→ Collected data
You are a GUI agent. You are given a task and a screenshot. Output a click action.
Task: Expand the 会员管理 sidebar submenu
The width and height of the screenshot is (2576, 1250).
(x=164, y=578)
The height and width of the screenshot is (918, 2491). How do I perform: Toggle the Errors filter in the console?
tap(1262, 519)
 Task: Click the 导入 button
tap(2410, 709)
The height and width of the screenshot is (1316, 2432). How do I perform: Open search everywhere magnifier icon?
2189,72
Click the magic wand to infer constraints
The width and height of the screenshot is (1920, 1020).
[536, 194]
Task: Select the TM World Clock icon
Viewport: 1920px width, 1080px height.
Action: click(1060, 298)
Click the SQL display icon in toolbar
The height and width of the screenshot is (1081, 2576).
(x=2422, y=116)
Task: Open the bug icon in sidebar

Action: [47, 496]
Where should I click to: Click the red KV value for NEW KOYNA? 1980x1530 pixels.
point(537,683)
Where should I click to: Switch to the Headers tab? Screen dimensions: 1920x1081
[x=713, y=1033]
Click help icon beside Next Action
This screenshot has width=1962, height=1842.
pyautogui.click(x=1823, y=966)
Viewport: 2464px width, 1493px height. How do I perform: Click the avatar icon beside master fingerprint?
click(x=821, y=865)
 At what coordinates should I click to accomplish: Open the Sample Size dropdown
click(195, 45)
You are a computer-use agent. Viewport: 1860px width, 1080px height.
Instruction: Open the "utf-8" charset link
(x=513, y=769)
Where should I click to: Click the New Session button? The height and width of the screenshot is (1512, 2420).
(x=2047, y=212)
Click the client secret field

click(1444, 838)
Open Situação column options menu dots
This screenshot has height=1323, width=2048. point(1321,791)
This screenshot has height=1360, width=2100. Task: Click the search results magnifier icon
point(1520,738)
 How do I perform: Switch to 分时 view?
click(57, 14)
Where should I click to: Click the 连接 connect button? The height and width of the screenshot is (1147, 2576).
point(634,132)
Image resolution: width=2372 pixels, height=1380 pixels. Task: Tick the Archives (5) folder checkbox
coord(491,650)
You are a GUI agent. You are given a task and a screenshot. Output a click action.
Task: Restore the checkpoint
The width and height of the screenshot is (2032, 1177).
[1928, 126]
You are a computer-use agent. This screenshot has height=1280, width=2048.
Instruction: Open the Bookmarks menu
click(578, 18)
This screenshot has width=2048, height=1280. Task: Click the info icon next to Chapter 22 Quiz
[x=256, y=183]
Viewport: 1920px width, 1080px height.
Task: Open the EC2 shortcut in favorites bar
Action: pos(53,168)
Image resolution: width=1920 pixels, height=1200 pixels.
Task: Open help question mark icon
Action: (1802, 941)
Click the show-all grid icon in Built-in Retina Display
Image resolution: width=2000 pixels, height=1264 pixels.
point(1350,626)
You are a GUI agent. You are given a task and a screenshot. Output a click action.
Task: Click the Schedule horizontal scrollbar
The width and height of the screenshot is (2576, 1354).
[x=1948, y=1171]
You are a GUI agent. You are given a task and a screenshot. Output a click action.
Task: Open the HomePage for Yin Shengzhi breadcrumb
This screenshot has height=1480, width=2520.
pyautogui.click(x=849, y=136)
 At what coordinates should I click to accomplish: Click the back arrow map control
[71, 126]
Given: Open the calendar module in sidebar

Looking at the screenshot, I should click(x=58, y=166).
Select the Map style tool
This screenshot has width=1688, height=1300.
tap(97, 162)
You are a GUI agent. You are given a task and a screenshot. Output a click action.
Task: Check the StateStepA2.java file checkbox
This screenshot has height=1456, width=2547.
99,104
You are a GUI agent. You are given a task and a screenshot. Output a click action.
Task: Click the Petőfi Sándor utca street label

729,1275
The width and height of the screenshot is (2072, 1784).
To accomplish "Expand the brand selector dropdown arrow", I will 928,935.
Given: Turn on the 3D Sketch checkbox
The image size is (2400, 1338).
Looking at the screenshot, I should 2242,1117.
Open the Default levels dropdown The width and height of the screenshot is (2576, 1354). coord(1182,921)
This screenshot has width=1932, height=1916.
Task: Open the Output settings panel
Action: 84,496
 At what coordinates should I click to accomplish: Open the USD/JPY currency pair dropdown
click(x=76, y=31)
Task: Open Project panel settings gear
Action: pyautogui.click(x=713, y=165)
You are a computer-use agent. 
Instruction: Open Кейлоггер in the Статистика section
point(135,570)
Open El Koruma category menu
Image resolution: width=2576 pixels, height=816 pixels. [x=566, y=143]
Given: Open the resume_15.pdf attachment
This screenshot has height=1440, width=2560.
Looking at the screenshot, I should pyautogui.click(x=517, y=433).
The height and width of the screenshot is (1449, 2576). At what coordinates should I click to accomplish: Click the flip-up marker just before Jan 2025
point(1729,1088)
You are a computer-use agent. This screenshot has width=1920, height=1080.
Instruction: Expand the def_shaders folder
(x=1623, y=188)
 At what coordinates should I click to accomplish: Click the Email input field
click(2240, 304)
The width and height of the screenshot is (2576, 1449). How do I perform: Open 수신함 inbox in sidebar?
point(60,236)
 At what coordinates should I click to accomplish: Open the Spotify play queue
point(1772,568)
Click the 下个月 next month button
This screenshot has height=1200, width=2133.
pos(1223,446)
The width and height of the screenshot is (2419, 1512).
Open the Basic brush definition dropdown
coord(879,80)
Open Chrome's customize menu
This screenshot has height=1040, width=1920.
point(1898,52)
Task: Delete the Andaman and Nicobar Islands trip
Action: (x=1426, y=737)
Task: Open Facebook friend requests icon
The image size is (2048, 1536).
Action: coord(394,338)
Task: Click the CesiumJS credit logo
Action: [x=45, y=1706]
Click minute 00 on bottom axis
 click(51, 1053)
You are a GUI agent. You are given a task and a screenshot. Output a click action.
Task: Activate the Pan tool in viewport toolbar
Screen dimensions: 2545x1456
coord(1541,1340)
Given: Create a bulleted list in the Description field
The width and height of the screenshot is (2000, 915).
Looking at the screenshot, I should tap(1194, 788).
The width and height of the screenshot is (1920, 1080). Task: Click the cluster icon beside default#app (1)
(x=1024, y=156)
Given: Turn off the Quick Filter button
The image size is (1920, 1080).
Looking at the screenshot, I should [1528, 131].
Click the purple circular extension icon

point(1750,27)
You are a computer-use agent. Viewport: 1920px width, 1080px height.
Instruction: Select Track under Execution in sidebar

→ Your instructions
Transcribe the data above in full, keeping every word as it is.

→ Task answer
You are a GUI agent. You are given a task and a screenshot. Output a click action.
Task: Expand the 会员管理 sidebar submenu
The width and height of the screenshot is (2576, 1250).
(x=164, y=578)
The height and width of the screenshot is (918, 2491). How do I perform: Toggle the Errors filter in the console?
tap(1262, 519)
 Task: Click the 导入 button
tap(2410, 709)
The height and width of the screenshot is (1316, 2432). How do I perform: Open search everywhere magnifier icon?
2189,72
Click the magic wand to infer constraints
The width and height of the screenshot is (1920, 1020).
[536, 194]
Task: Select the TM World Clock icon
Viewport: 1920px width, 1080px height.
Action: click(1060, 298)
Click the SQL display icon in toolbar
The height and width of the screenshot is (1081, 2576).
(x=2422, y=116)
Task: Open the bug icon in sidebar

Action: [47, 496]
Where should I click to: Click the red KV value for NEW KOYNA? 1980x1530 pixels.
point(537,683)
Where should I click to: Switch to the Headers tab? Screen dimensions: 1920x1081
[x=713, y=1033]
Click help icon beside Next Action
This screenshot has width=1962, height=1842.
pyautogui.click(x=1823, y=966)
Viewport: 2464px width, 1493px height. How do I perform: Click the avatar icon beside master fingerprint?
click(x=821, y=865)
 At what coordinates should I click to accomplish: Open the Sample Size dropdown
click(195, 45)
You are a computer-use agent. Viewport: 1860px width, 1080px height.
Instruction: Open the "utf-8" charset link
(x=513, y=769)
Where should I click to: Click the New Session button? The height and width of the screenshot is (1512, 2420).
(x=2047, y=212)
Click the client secret field

click(1444, 838)
Open Situação column options menu dots
This screenshot has height=1323, width=2048. point(1321,791)
This screenshot has height=1360, width=2100. Task: Click the search results magnifier icon
point(1520,738)
 How do I perform: Switch to 分时 view?
click(57, 14)
Where should I click to: Click the 连接 connect button? The height and width of the screenshot is (1147, 2576).
point(634,132)
Image resolution: width=2372 pixels, height=1380 pixels. Task: Tick the Archives (5) folder checkbox
coord(491,650)
You are a GUI agent. You are given a task and a screenshot. Output a click action.
Task: Restore the checkpoint
The width and height of the screenshot is (2032, 1177).
[1928, 126]
You are a computer-use agent. This screenshot has height=1280, width=2048.
Instruction: Open the Bookmarks menu
click(578, 18)
This screenshot has width=2048, height=1280. Task: Click the info icon next to Chapter 22 Quiz
[x=256, y=183]
Viewport: 1920px width, 1080px height.
Task: Open the EC2 shortcut in favorites bar
Action: pos(53,168)
Image resolution: width=1920 pixels, height=1200 pixels.
Task: Open help question mark icon
Action: (1802, 941)
Click the show-all grid icon in Built-in Retina Display
Image resolution: width=2000 pixels, height=1264 pixels.
point(1350,626)
You are a GUI agent. You are given a task and a screenshot. Output a click action.
Task: Click the Schedule horizontal scrollbar
The width and height of the screenshot is (2576, 1354).
[x=1948, y=1171]
You are a GUI agent. You are given a task and a screenshot. Output a click action.
Task: Open the HomePage for Yin Shengzhi breadcrumb
This screenshot has height=1480, width=2520.
pyautogui.click(x=849, y=136)
 At what coordinates should I click to accomplish: Click the back arrow map control
[71, 126]
Given: Open the calendar module in sidebar

Looking at the screenshot, I should click(x=58, y=166).
Select the Map style tool
This screenshot has width=1688, height=1300.
tap(97, 162)
You are a GUI agent. You are given a task and a screenshot. Output a click action.
Task: Check the StateStepA2.java file checkbox
This screenshot has height=1456, width=2547.
99,104
You are a GUI agent. You are given a task and a screenshot. Output a click action.
Task: Click the Petőfi Sándor utca street label

729,1275
The width and height of the screenshot is (2072, 1784).
To accomplish "Expand the brand selector dropdown arrow", I will 928,935.
Given: Turn on the 3D Sketch checkbox
The image size is (2400, 1338).
Looking at the screenshot, I should 2242,1117.
Open the Default levels dropdown The width and height of the screenshot is (2576, 1354). coord(1182,921)
This screenshot has width=1932, height=1916.
Task: Open the Output settings panel
Action: 84,496
 At what coordinates should I click to accomplish: Open the USD/JPY currency pair dropdown
click(x=76, y=31)
Task: Open Project panel settings gear
Action: pyautogui.click(x=713, y=165)
You are a computer-use agent. 
Instruction: Open Кейлоггер in the Статистика section
point(135,570)
Open El Koruma category menu
Image resolution: width=2576 pixels, height=816 pixels. [x=566, y=143]
Given: Open the resume_15.pdf attachment
This screenshot has height=1440, width=2560.
Looking at the screenshot, I should pyautogui.click(x=517, y=433).
The height and width of the screenshot is (1449, 2576). At what coordinates should I click to accomplish: Click the flip-up marker just before Jan 2025
point(1729,1088)
You are a computer-use agent. This screenshot has width=1920, height=1080.
Instruction: Expand the def_shaders folder
(x=1623, y=188)
 At what coordinates should I click to accomplish: Click the Email input field
click(2240, 304)
The width and height of the screenshot is (2576, 1449). How do I perform: Open 수신함 inbox in sidebar?
point(60,236)
 At what coordinates should I click to accomplish: Open the Spotify play queue
point(1772,568)
Click the 下个月 next month button
This screenshot has height=1200, width=2133.
pos(1223,446)
The width and height of the screenshot is (2419, 1512).
Open the Basic brush definition dropdown
coord(879,80)
Open Chrome's customize menu
This screenshot has height=1040, width=1920.
point(1898,52)
Task: Delete the Andaman and Nicobar Islands trip
Action: (x=1426, y=737)
Task: Open Facebook friend requests icon
The image size is (2048, 1536).
Action: coord(394,338)
Task: Click the CesiumJS credit logo
Action: [x=45, y=1706]
Click minute 00 on bottom axis
 click(51, 1053)
You are a GUI agent. You are given a task and a screenshot. Output a click action.
Task: Activate the Pan tool in viewport toolbar
Screen dimensions: 2545x1456
coord(1541,1340)
Given: Create a bulleted list in the Description field
The width and height of the screenshot is (2000, 915).
Looking at the screenshot, I should tap(1194, 788).
The width and height of the screenshot is (1920, 1080). Task: Click the cluster icon beside default#app (1)
(x=1024, y=156)
Given: Turn off the Quick Filter button
The image size is (1920, 1080).
Looking at the screenshot, I should [1528, 131].
Click the purple circular extension icon

point(1750,27)
You are a computer-use agent. Viewport: 1920px width, 1080px height.
Instruction: Select Track under Execution in sidebar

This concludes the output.